**Stored data entries**
=====

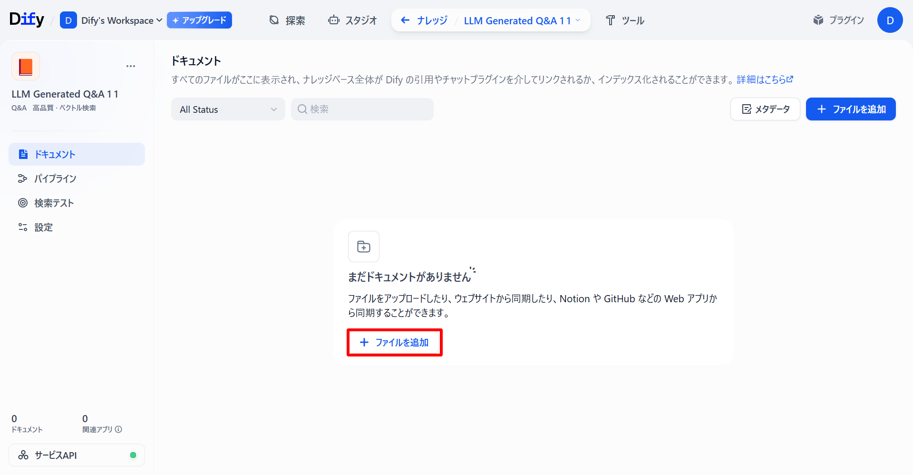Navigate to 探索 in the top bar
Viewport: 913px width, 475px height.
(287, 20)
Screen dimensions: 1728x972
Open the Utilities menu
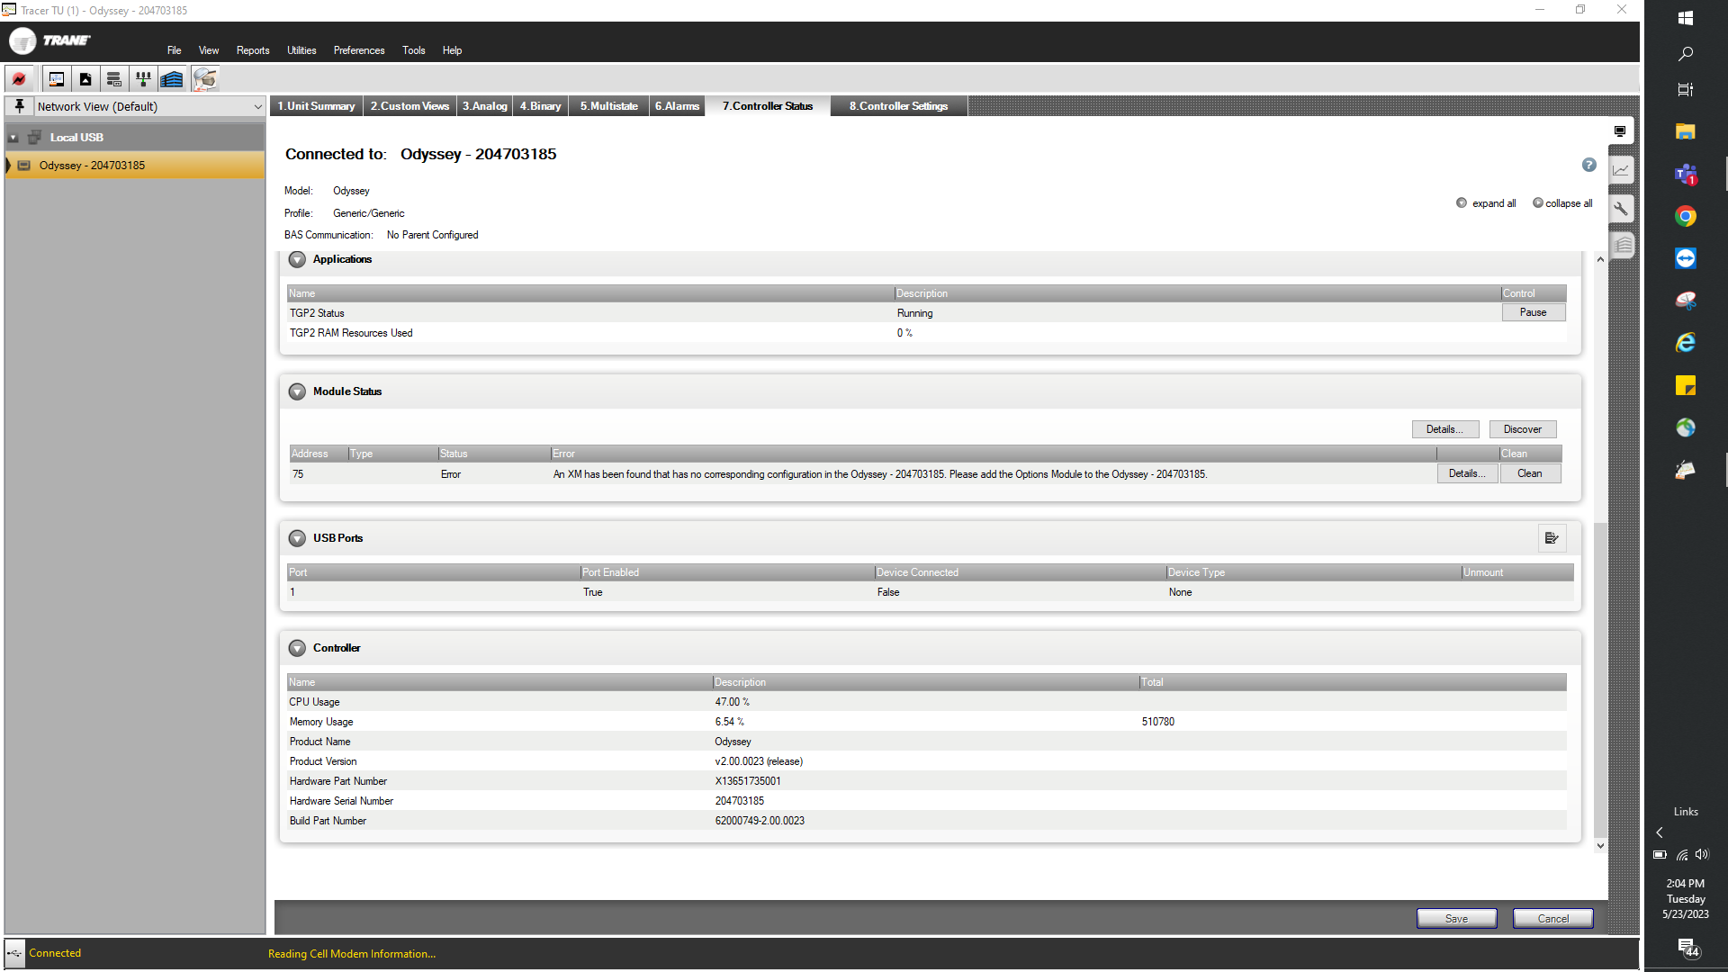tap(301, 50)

=====

**Try it**
Copy the lines exactly. Start at the line with "Screen dimensions: 1728x972", end at the last line above, include both, and omit all pictures.

**Response to this exercise**
Screen dimensions: 1728x972
Open the Utilities menu
tap(301, 50)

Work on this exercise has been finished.